[Marxism] Boston Occupier-On Occupy: Aimless Nostalgia and the Need for a Damn Plan

Gary MacLennan gary.maclennan1 at gmail.com
Wed Oct 17 17:06:17 MDT 2012

Hi Manuel

I was thinking along these lines this morning.  The crisis deepens and
repression strengthens everywhere.  Yet the working class still seems
stubbornly mired in a depoliticised depression unable to enter

Nonetheles what is needed is patience. In his testament Trotsky spoke
about how three revolutions had taught him patience.
Historical/political time is only very crudely and haphazardly mapped
on to life span time. We want it to happen in our life span time, but
that may not be.

The break will come.  Never doubt that.  In the mean time reading
about Jefferson and debating Syria are not distractions at all IMHO.
They keep our spirits up and our powder dry!
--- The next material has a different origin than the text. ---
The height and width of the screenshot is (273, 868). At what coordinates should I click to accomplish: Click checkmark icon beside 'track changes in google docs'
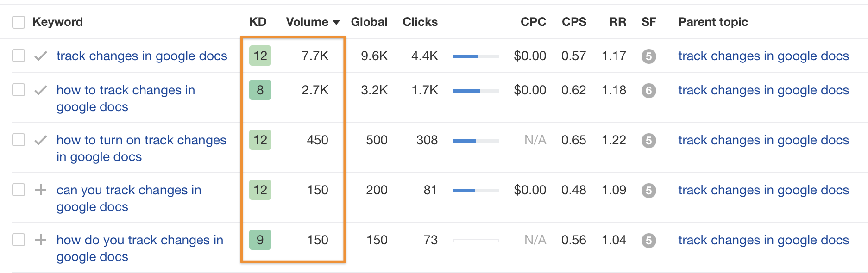coord(41,56)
On 10/18/12, Manuel Barrera <mtomas3 at hotmail.com> wrote:
> ======================================================================
> Rule #1: YOU MUST clip all extraneous text when replying to a message.
> ======================================================================
> http://bostonoccupier.com/2012/10/17/s17/
> "Imagine how effective we could’ve been if the “aimless
> group” were as organized as the group that actually planned the action.
> There
> is no reason we can’t be at that level of organization. Our movement has
> made
> powerful enemies, and if the people are ever going to truly take control of
> their own affairs and throw off the yoke of “The One Percent” (to use
> Occupy
> phraseology), we are going to need to be able to operate with intention and
> with efficacy. While it may have been radical and powerful last fall to
> simply
> stand up and declare who we were (“The 99%!”), we are past that moment, and
> now
> we need organization. We need tactics. Above all, we need a damn plan."
> While the lot of us are reading and, all too often writing ad nauseum about
> our "thoughts"  on historical events, who's right or wrong on Syria, and the
> multitude of art in politics, there are real activists with real concerns
> struggling to find real solutions that take them beyond initial stages of a
> struggle.
> What say us about that? Or, do we really believe that whether Thomas
> Jefferson's racism is more relevant?